Central de Concursos
  • Por: Folha Dirigida - Publicado em 01/12/2014 00h00

Mais uma boa notícia para os interessados no concurso do Instituto Nacional do Seguro Social (INSS): após o ministro da Previdência Social, Garibaldi Alves Filho, e o presidente da autarquia, Lindolfo Neto de Oliveira Sales, confirmarem a seleção, o processo de autorização no Ministério do Planejamento, Orçamento e Gestão (MPOG) teve avanços significativos.

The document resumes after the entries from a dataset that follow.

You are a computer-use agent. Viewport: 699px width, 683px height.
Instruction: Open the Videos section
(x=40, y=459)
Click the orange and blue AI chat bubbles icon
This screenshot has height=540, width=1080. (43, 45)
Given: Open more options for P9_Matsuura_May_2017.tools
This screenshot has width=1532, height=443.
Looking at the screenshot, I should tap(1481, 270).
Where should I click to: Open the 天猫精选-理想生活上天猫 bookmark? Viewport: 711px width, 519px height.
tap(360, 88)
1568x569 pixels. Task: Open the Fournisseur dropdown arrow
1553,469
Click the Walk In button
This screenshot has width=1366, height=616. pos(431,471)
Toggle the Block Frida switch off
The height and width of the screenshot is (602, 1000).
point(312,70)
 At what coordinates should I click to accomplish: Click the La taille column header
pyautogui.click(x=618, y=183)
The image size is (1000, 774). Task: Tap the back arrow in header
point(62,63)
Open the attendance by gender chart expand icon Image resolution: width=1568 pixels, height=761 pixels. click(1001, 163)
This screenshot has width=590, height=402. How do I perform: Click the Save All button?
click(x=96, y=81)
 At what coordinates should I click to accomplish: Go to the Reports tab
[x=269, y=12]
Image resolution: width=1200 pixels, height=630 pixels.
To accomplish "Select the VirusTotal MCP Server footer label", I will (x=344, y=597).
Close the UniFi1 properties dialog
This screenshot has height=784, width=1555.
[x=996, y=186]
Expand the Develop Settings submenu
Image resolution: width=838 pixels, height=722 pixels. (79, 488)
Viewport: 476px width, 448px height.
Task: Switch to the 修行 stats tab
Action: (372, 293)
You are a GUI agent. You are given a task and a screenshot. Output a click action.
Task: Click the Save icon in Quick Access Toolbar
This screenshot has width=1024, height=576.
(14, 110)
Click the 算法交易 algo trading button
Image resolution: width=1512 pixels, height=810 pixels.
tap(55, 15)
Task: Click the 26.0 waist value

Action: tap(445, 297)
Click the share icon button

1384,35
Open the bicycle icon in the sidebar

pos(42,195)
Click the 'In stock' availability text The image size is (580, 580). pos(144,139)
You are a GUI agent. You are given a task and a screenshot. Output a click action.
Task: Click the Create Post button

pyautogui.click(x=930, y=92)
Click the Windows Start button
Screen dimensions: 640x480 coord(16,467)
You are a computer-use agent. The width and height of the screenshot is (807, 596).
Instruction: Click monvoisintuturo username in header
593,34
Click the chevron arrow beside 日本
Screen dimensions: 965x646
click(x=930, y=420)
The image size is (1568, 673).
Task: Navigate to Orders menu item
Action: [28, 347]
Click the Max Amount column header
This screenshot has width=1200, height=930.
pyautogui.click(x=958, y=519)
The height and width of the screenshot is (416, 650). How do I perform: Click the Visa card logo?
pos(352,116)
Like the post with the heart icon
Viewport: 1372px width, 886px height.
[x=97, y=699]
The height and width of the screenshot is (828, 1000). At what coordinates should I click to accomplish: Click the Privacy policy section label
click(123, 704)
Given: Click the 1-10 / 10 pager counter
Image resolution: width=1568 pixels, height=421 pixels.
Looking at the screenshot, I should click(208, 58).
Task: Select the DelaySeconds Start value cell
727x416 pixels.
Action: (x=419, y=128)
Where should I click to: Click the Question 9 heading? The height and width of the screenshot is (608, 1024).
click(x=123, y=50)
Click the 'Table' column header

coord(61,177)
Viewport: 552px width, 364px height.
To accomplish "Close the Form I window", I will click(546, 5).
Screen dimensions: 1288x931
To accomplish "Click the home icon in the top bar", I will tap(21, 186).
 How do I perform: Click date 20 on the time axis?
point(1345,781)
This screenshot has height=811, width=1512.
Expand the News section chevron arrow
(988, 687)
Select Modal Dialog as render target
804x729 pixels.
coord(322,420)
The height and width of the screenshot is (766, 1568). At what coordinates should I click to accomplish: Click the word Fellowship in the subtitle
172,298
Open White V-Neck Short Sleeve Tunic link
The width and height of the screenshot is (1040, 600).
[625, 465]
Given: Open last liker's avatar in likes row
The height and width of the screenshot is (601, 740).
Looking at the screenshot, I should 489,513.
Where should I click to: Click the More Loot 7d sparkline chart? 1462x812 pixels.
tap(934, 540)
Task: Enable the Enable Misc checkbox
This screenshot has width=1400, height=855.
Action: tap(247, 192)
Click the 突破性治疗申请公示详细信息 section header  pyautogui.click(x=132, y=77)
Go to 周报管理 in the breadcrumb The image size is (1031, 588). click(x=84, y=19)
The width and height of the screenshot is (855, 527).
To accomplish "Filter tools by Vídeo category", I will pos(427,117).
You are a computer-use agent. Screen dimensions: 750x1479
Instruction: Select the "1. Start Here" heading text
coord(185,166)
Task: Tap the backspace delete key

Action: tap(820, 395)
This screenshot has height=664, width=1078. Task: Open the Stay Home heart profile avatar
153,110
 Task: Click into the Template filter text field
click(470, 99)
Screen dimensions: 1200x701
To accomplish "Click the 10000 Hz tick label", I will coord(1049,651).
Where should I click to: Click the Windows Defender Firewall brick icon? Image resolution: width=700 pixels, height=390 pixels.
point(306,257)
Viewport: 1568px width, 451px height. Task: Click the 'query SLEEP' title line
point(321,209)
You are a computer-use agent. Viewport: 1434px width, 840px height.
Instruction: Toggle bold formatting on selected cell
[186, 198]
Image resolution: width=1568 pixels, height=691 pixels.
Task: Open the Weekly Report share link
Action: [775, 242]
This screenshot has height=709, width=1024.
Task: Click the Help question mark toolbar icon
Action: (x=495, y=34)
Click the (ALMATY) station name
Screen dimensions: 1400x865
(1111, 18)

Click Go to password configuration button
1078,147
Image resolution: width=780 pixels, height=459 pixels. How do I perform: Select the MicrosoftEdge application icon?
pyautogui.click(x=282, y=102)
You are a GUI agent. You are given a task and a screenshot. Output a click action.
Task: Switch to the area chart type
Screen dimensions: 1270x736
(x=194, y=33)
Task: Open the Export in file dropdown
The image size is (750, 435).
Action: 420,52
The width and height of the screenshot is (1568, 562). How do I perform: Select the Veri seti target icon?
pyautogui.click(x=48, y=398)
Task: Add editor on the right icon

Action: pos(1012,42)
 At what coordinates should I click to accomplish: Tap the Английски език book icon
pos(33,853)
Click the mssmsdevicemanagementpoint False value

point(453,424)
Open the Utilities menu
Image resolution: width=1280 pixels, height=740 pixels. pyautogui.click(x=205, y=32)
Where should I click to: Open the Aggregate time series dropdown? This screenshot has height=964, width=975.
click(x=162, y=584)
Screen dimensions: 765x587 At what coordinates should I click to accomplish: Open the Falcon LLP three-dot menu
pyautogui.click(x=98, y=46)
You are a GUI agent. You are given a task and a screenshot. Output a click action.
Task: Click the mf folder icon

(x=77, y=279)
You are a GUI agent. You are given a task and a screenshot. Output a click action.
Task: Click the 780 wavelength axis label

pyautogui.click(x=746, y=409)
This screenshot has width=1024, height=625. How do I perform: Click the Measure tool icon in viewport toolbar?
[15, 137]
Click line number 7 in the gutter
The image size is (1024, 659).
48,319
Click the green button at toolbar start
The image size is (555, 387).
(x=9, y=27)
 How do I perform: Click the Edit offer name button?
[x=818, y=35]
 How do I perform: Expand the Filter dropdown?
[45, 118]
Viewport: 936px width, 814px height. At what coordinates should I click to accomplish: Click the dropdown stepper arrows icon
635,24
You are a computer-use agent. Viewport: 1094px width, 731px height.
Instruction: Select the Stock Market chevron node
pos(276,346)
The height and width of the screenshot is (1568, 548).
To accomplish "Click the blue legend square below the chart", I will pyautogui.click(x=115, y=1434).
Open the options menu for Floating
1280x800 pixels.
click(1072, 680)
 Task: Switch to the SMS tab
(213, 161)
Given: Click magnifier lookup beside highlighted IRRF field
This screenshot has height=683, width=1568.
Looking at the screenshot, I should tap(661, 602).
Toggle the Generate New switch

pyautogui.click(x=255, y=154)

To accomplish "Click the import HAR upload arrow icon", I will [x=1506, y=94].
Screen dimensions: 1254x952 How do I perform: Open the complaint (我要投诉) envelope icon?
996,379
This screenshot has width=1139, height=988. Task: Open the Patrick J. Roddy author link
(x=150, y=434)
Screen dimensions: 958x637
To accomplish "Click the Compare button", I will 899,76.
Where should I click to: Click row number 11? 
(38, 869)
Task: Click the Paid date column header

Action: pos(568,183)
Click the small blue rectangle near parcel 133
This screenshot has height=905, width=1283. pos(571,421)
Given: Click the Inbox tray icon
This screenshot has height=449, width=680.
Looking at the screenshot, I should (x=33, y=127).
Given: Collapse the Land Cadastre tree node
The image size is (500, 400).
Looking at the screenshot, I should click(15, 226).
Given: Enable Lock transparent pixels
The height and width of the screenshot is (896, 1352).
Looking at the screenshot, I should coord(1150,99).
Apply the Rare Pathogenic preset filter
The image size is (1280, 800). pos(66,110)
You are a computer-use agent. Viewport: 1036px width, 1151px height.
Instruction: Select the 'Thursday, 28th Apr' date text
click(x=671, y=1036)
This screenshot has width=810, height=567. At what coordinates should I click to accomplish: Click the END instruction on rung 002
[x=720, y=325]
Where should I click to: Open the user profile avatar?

Somente este mês, houve três movimentações, o que anima quem aguarda o sinal verde do concurso. 

 

Após sair do Departamento de Modelos Organizacionais e Força de Trabalho dos Setores Social e de Desenvolvimento Econômico Produtivo (Desep/Segep) e ser encaminhado ao gabinete da secretária de Gestão Pública, Ana Lúcia Amorim de Brito, a solicitação voltou, na última terça-feira, dia 26, ao Desep/Segep. Se a semana já demonstrava maior celeridade no processo, nesta sexta, 28, mais uma movimentação ocorreu: a solicitação voltou ao gabinete de Ana Lúcia Amorim de Brito.

 

O INSS fez um pedido de 4.730 vagas, sendo 2 mil para técnico do seguro social, de nível médio, com remuneração de R$4.400,87, 1.580 de analista do seguro social, de nível superior, com rendimento de R$7.147,12, e 1.150 de perito médico, também de 3º grau, para remuneração de R$10.056,80. O Planejamento tem sofrido forte pressão para autorizar o concurso e, com as movimentações, aparenta se esforçar para dar o sinal verde o mais rápido possível.

 

Além da situação delicada que vive o INSS, com 10.106 servidores em condições de se aposentar (correspondente a 26% dos 38.222 servidores ativos), recebendo abono de permanência, sendo 6.330 técnicos, 14 analistas, 342 peritos e 3.420 de cargos em processo de extinção (1.024 agentes de serviços diversos e 705 datilógrafos), o Tribunal de Contas da União (TCU), por meio de auditoria, recomendou que o instituto fizesse concurso, já que corre risco de colapso.

 

Outra pressão é a situação das agências por todo o país: mais de 50% dos servidores recebem abono de permanência. Levando em conta os números por estados, o Rio tem 39% dos servidores podendo aposentar-se nos próximos anos. O ministro Garibaldi Alves Filho e o presidente do INSS, Lindolfo Neto de Oliveira Sales, afirmaram que mantém conversas com o Planejamento e que a demora da autorização está associada às transições gerais do governo. A definição de Nelson Barbosa como novo ministro da pasta na última quinta, 27, porém, pode fazer com que o processo ande mais rapidamente.